# Your instructions
Please convert the data below into a JSON list of strings, with one string for each line and blank lines left out.

[Click-target data]

+ + + + +

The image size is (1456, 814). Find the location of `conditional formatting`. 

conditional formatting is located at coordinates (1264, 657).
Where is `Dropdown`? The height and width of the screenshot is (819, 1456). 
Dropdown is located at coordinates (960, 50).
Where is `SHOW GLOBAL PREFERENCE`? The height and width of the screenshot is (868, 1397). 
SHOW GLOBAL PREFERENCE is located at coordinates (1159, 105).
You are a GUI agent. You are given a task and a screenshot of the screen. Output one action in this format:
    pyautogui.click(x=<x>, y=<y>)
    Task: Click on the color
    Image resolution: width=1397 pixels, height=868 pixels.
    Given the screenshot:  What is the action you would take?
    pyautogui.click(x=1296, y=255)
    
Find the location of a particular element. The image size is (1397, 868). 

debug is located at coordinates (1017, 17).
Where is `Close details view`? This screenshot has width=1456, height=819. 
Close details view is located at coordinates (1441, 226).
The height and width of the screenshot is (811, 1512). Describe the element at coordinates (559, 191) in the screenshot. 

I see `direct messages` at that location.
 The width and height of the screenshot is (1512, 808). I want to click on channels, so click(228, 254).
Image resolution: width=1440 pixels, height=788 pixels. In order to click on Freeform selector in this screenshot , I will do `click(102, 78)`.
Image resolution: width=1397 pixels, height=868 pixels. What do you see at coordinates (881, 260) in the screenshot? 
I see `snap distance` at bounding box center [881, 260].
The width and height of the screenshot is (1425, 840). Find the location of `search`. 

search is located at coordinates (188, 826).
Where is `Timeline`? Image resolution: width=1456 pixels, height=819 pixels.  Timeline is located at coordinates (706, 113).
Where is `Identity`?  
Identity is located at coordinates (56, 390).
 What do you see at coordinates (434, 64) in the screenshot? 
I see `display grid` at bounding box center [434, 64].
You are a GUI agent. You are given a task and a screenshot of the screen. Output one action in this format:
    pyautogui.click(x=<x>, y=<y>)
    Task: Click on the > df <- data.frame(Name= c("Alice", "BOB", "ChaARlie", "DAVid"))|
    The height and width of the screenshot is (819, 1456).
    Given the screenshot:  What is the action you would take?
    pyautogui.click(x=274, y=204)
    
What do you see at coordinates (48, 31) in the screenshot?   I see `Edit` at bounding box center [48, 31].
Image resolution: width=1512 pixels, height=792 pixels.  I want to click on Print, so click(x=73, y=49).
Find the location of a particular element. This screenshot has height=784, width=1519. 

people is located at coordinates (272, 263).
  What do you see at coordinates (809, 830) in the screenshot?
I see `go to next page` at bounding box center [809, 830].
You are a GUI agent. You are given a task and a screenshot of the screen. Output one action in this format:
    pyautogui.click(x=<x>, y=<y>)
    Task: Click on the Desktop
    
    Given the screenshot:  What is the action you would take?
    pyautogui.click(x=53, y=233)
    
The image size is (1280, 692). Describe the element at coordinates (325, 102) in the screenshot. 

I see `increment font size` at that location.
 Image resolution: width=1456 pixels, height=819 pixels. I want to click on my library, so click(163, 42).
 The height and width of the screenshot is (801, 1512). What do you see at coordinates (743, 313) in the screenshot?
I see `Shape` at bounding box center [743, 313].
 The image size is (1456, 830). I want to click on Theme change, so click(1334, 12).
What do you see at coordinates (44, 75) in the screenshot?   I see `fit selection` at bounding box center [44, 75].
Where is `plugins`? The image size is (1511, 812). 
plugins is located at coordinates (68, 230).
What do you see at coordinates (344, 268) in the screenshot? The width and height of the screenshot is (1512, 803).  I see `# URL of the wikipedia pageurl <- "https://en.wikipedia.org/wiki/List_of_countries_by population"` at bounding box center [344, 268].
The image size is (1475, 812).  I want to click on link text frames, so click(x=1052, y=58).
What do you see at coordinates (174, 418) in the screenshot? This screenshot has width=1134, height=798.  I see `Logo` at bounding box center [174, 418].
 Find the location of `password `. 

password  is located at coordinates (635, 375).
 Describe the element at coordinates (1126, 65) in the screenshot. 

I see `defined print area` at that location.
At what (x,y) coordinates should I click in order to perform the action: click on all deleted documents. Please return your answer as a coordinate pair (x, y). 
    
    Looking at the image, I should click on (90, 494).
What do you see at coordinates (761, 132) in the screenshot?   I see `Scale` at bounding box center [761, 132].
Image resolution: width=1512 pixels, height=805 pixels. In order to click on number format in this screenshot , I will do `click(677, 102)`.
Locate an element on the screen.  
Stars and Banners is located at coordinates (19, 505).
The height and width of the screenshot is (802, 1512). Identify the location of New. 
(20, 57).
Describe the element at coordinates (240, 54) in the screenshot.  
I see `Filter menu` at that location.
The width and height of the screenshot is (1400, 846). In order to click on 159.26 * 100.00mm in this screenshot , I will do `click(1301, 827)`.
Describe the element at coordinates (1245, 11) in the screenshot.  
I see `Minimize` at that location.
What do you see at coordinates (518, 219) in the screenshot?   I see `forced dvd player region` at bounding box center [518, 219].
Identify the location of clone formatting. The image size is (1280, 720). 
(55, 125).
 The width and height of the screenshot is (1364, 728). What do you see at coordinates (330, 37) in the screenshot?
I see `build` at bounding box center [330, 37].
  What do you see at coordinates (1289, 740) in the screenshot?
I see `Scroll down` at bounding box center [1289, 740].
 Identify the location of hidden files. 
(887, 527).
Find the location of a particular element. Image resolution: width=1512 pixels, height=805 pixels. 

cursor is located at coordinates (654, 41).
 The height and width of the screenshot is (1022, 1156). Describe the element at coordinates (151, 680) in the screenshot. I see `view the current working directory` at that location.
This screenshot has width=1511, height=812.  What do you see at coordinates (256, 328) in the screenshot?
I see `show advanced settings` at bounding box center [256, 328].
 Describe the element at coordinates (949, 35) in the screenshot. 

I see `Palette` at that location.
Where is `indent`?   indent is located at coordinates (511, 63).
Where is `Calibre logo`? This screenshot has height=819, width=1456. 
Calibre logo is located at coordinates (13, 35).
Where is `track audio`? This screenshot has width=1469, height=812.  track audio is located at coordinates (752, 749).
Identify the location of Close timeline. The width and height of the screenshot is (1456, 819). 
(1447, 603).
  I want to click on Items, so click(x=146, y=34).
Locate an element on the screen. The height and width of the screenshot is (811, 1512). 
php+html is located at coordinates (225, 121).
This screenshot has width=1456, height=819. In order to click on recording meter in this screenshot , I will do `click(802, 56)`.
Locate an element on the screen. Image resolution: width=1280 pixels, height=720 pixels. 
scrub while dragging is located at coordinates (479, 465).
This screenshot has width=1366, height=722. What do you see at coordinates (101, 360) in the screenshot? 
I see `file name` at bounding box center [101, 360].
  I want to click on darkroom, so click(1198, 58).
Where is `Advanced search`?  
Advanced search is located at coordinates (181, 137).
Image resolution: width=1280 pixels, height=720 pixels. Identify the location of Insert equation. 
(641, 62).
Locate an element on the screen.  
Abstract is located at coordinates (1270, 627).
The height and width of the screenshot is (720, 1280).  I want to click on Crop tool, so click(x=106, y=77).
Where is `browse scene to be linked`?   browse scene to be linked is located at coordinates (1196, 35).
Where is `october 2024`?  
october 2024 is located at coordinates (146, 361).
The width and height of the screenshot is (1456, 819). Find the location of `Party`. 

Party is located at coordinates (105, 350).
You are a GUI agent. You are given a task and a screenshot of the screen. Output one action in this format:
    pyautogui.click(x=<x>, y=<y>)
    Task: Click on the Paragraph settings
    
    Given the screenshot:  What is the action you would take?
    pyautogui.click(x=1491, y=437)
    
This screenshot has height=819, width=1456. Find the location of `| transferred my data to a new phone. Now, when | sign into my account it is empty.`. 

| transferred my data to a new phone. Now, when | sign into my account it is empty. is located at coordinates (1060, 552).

+ + + + +

# Complete answer
[
  "The image size is (1456, 814). Find the location of `conditional formatting`. ",
  "conditional formatting is located at coordinates (1264, 657).",
  "Where is `Dropdown`? The height and width of the screenshot is (819, 1456). ",
  "Dropdown is located at coordinates (960, 50).",
  "Where is `SHOW GLOBAL PREFERENCE`? The height and width of the screenshot is (868, 1397). ",
  "SHOW GLOBAL PREFERENCE is located at coordinates (1159, 105).",
  "You are a GUI agent. You are given a task and a screenshot of the screen. Output one action in this format:",
  "    pyautogui.click(x=<x>, y=<y>)",
  "    Task: Click on the color",
  "    Image resolution: width=1397 pixels, height=868 pixels.",
  "    Given the screenshot:  What is the action you would take?",
  "    pyautogui.click(x=1296, y=255)",
  "Find the location of a particular element. The image size is (1397, 868). ",
  "debug is located at coordinates (1017, 17).",
  "Where is `Close details view`? This screenshot has width=1456, height=819. ",
  "Close details view is located at coordinates (1441, 226).",
  "The height and width of the screenshot is (811, 1512). Describe the element at coordinates (559, 191) in the screenshot. ",
  "I see `direct messages` at that location.",
  " The width and height of the screenshot is (1512, 808). I want to click on channels, so click(228, 254).",
  "Image resolution: width=1440 pixels, height=788 pixels. In order to click on Freeform selector in this screenshot , I will do `click(102, 78)`.",
  "Image resolution: width=1397 pixels, height=868 pixels. What do you see at coordinates (881, 260) in the screenshot? ",
  "I see `snap distance` at bounding box center [881, 260].",
  "The width and height of the screenshot is (1425, 840). Find the location of `search`. ",
  "search is located at coordinates (188, 826).",
  "Where is `Timeline`? Image resolution: width=1456 pixels, height=819 pixels.  Timeline is located at coordinates (706, 113).",
  "Where is `Identity`?  ",
  "Identity is located at coordinates (56, 390).",
  " What do you see at coordinates (434, 64) in the screenshot? ",
  "I see `display grid` at bounding box center [434, 64].",
  "You are a GUI agent. You are given a task and a screenshot of the screen. Output one action in this format:",
  "    pyautogui.click(x=<x>, y=<y>)",
  "    Task: Click on the > df <- data.frame(Name= c(\"Alice\", \"BOB\", \"ChaARlie\", \"DAVid\"))|",
  "    The height and width of the screenshot is (819, 1456).",
  "    Given the screenshot:  What is the action you would take?",
  "    pyautogui.click(x=274, y=204)",
  "What do you see at coordinates (48, 31) in the screenshot?   I see `Edit` at bounding box center [48, 31].",
  "Image resolution: width=1512 pixels, height=792 pixels.  I want to click on Print, so click(x=73, y=49).",
  "Find the location of a particular element. This screenshot has height=784, width=1519. ",
  "people is located at coordinates (272, 263).",
  "  What do you see at coordinates (809, 830) in the screenshot?",
  "I see `go to next page` at bounding box center [809, 830].",
  "You are a GUI agent. You are given a task and a screenshot of the screen. Output one action in this format:",
  "    pyautogui.click(x=<x>, y=<y>)",
  "    Task: Click on the Desktop",
  "    Given the screenshot:  What is the action you would take?",
  "    pyautogui.click(x=53, y=233)",
  "The image size is (1280, 692). Describe the element at coordinates (325, 102) in the screenshot. ",
  "I see `increment font size` at that location.",
  " Image resolution: width=1456 pixels, height=819 pixels. I want to click on my library, so click(163, 42).",
  " The height and width of the screenshot is (801, 1512). What do you see at coordinates (743, 313) in the screenshot?",
  "I see `Shape` at bounding box center [743, 313].",
  " The image size is (1456, 830). I want to click on Theme change, so click(1334, 12).",
  "What do you see at coordinates (44, 75) in the screenshot?   I see `fit selection` at bounding box center [44, 75].",
  "Where is `plugins`? The image size is (1511, 812). ",
  "plugins is located at coordinates (68, 230).",
  "What do you see at coordinates (344, 268) in the screenshot? The width and height of the screenshot is (1512, 803).  I see `# URL of the wikipedia pageurl <- \"https://en.wikipedia.org/wiki/List_of_countries_by population\"` at bounding box center [344, 268].",
  "The image size is (1475, 812).  I want to click on link text frames, so click(x=1052, y=58).",
  "What do you see at coordinates (174, 418) in the screenshot? This screenshot has width=1134, height=798.  I see `Logo` at bounding box center [174, 418].",
  " Find the location of `password `. ",
  "password  is located at coordinates (635, 375).",
  " Describe the element at coordinates (1126, 65) in the screenshot. ",
  "I see `defined print area` at that location.",
  "At what (x,y) coordinates should I click in order to perform the action: click on all deleted documents. Please return your answer as a coordinate pair (x, y). ",
  "    Looking at the image, I should click on (90, 494).",
  "What do you see at coordinates (761, 132) in the screenshot?   I see `Scale` at bounding box center [761, 132].",
  "Image resolution: width=1512 pixels, height=805 pixels. In order to click on number format in this screenshot , I will do `click(677, 102)`.",
  "Locate an element on the screen.  ",
  "Stars and Banners is located at coordinates (19, 505).",
  "The height and width of the screenshot is (802, 1512). Identify the location of New. ",
  "(20, 57).",
  "Describe the element at coordinates (240, 54) in the screenshot.  ",
  "I see `Filter menu` at that location.",
  "The width and height of the screenshot is (1400, 846). In order to click on 159.26 * 100.00mm in this screenshot , I will do `click(1301, 827)`.",
  "Describe the element at coordinates (1245, 11) in the screenshot.  ",
  "I see `Minimize` at that location.",
  "What do you see at coordinates (518, 219) in the screenshot?   I see `forced dvd player region` at bounding box center [518, 219].",
  "Identify the location of clone formatting. The image size is (1280, 720). ",
  "(55, 125).",
  " The width and height of the screenshot is (1364, 728). What do you see at coordinates (330, 37) in the screenshot?",
  "I see `build` at bounding box center [330, 37].",
  "  What do you see at coordinates (1289, 740) in the screenshot?",
  "I see `Scroll down` at bounding box center [1289, 740].",
  " Identify the location of hidden files. ",
  "(887, 527).",
  "Find the location of a particular element. Image resolution: width=1512 pixels, height=805 pixels. ",
  "cursor is located at coordinates (654, 41).",
  " The height and width of the screenshot is (1022, 1156). Describe the element at coordinates (151, 680) in the screenshot. I see `view the current working directory` at that location.",
  "This screenshot has width=1511, height=812.  What do you see at coordinates (256, 328) in the screenshot?",
  "I see `show advanced settings` at bounding box center [256, 328].",
  " Describe the element at coordinates (949, 35) in the screenshot. ",
  "I see `Palette` at that location.",
  "Where is `indent`?   indent is located at coordinates (511, 63).",
  "Where is `Calibre logo`? This screenshot has height=819, width=1456. ",
  "Calibre logo is located at coordinates (13, 35).",
  "Where is `track audio`? This screenshot has width=1469, height=812.  track audio is located at coordinates (752, 749).",
  "Identify the location of Close timeline. The width and height of the screenshot is (1456, 819). ",
  "(1447, 603).",
  "  I want to click on Items, so click(x=146, y=34).",
  "Locate an element on the screen. The height and width of the screenshot is (811, 1512). ",
  "php+html is located at coordinates (225, 121).",
  "This screenshot has width=1456, height=819. In order to click on recording meter in this screenshot , I will do `click(802, 56)`.",
  "Locate an element on the screen. Image resolution: width=1280 pixels, height=720 pixels. ",
  "scrub while dragging is located at coordinates (479, 465).",
  "This screenshot has width=1366, height=722. What do you see at coordinates (101, 360) in the screenshot? ",
  "I see `file name` at bounding box center [101, 360].",
  "  I want to click on darkroom, so click(1198, 58).",
  "Where is `Advanced search`?  ",
  "Advanced search is located at coordinates (181, 137).",
  "Image resolution: width=1280 pixels, height=720 pixels. Identify the location of Insert equation. ",
  "(641, 62).",
  "Locate an element on the screen.  ",
  "Abstract is located at coordinates (1270, 627).",
  "The height and width of the screenshot is (720, 1280).  I want to click on Crop tool, so click(x=106, y=77).",
  "Where is `browse scene to be linked`?   browse scene to be linked is located at coordinates (1196, 35).",
  "Where is `october 2024`?  ",
  "october 2024 is located at coordinates (146, 361).",
  "The width and height of the screenshot is (1456, 819). Find the location of `Party`. ",
  "Party is located at coordinates (105, 350).",
  "You are a GUI agent. You are given a task and a screenshot of the screen. Output one action in this format:",
  "    pyautogui.click(x=<x>, y=<y>)",
  "    Task: Click on the Paragraph settings",
  "    Given the screenshot:  What is the action you would take?",
  "    pyautogui.click(x=1491, y=437)",
  "This screenshot has height=819, width=1456. Find the location of `| transferred my data to a new phone. Now, when | sign into my account it is empty.`. ",
  "| transferred my data to a new phone. Now, when | sign into my account it is empty. is located at coordinates (1060, 552)."
]